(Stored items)

***

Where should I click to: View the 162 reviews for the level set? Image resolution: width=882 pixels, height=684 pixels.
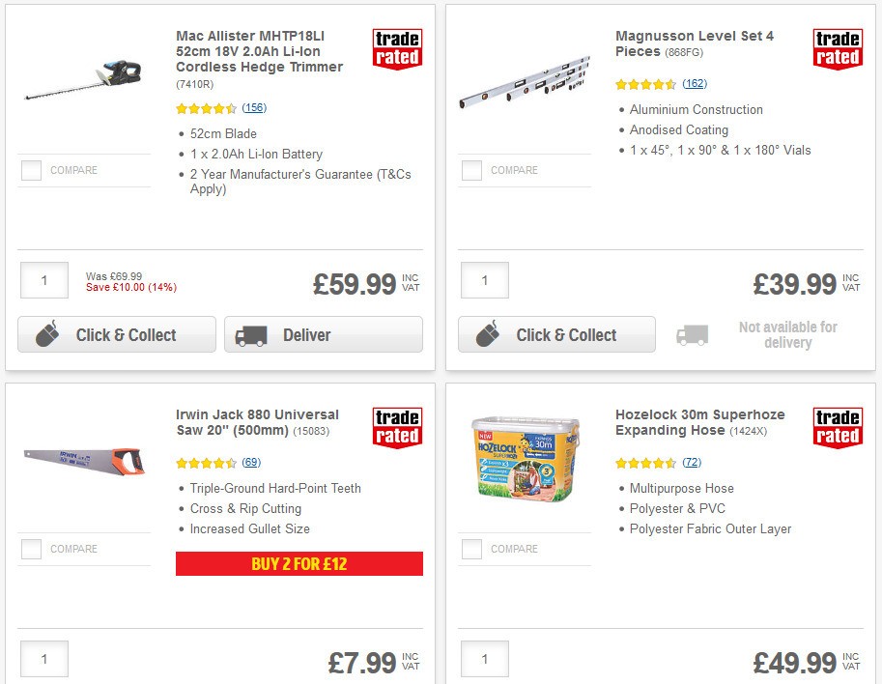[694, 84]
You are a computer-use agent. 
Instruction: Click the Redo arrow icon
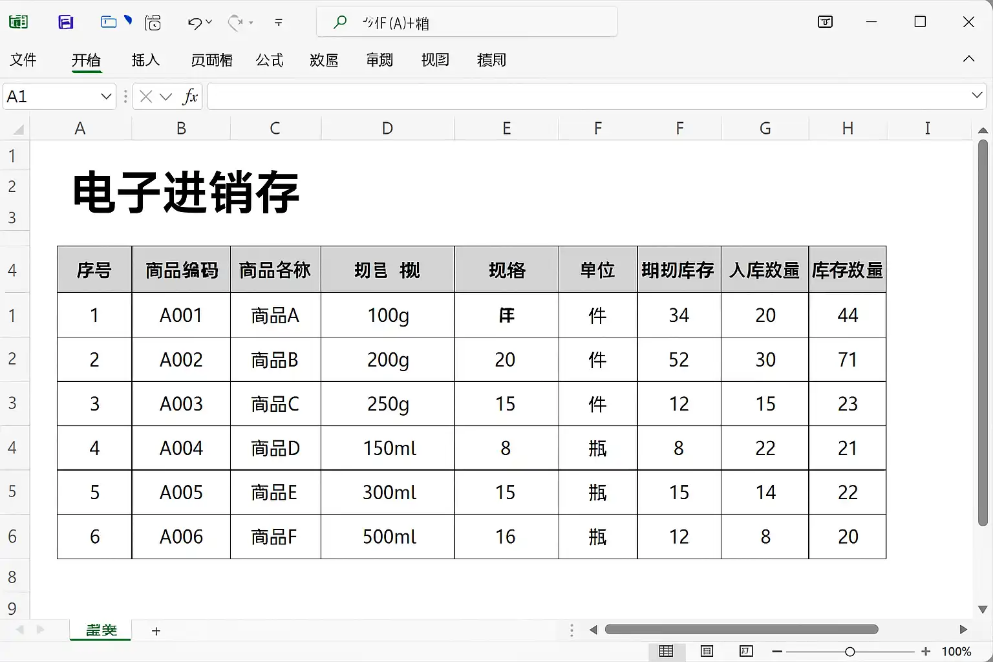click(235, 23)
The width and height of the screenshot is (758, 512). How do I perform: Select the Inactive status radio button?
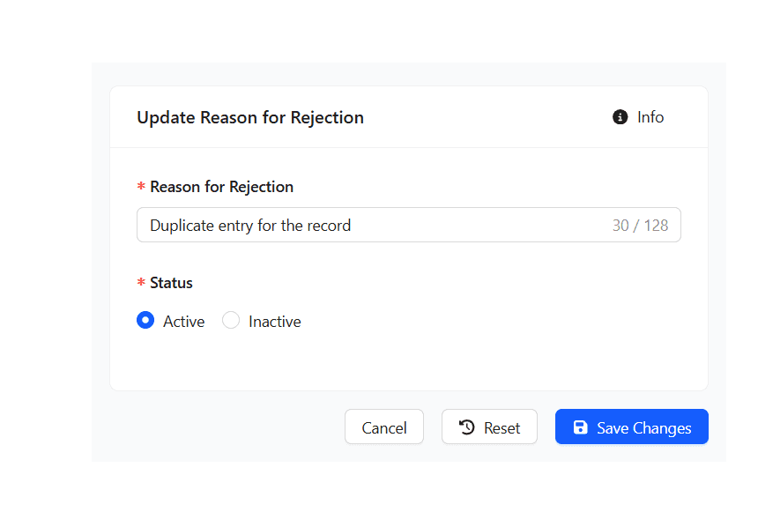(x=230, y=320)
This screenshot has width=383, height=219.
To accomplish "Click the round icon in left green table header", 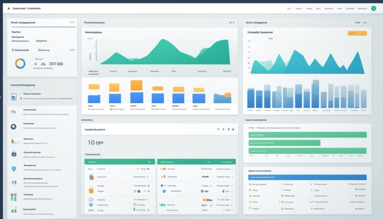I will point(149,162).
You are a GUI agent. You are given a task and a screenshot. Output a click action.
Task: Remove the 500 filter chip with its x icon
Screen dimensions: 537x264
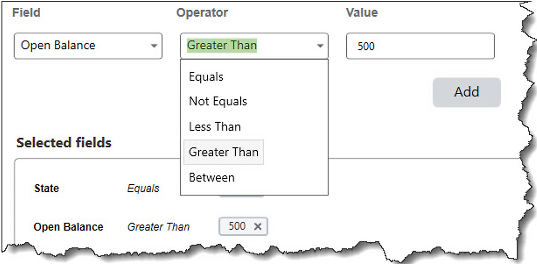point(257,226)
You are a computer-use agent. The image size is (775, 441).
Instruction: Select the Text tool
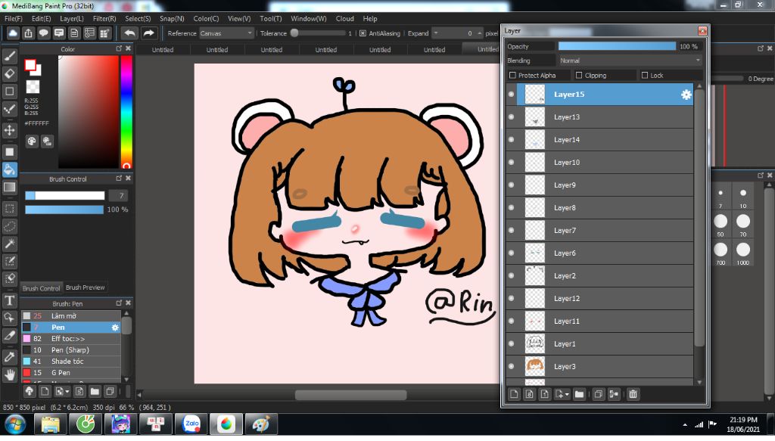pos(10,300)
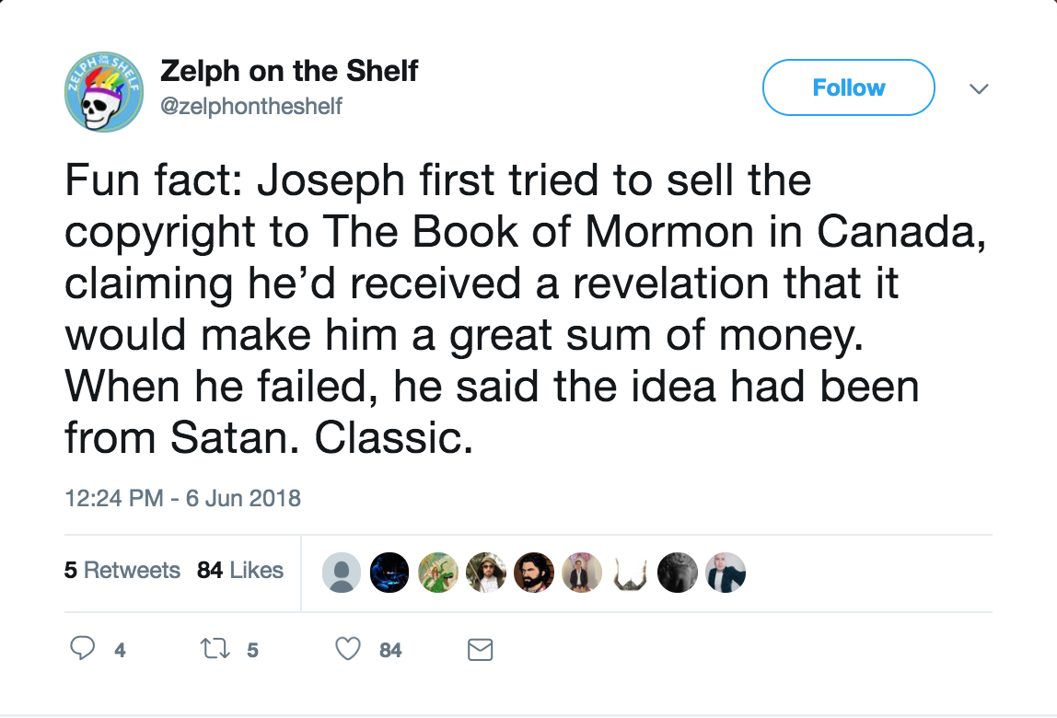
Task: Click the reply speech bubble icon
Action: pyautogui.click(x=82, y=649)
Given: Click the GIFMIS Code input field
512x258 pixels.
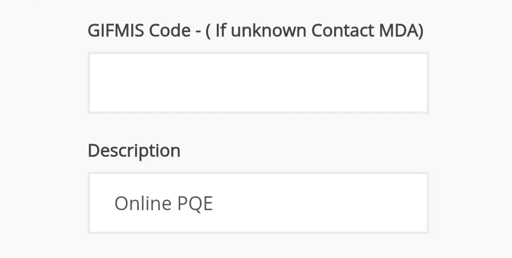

***

> [WHAT THIS TASK INVOLVES] Once the line containing "Given: Click the GIFMIS Code input field" is found in the records above, it and every line after it up to the last must be repeated exactly, without pictures.

> [EXERCISE RESULT]
Given: Click the GIFMIS Code input field
512x258 pixels.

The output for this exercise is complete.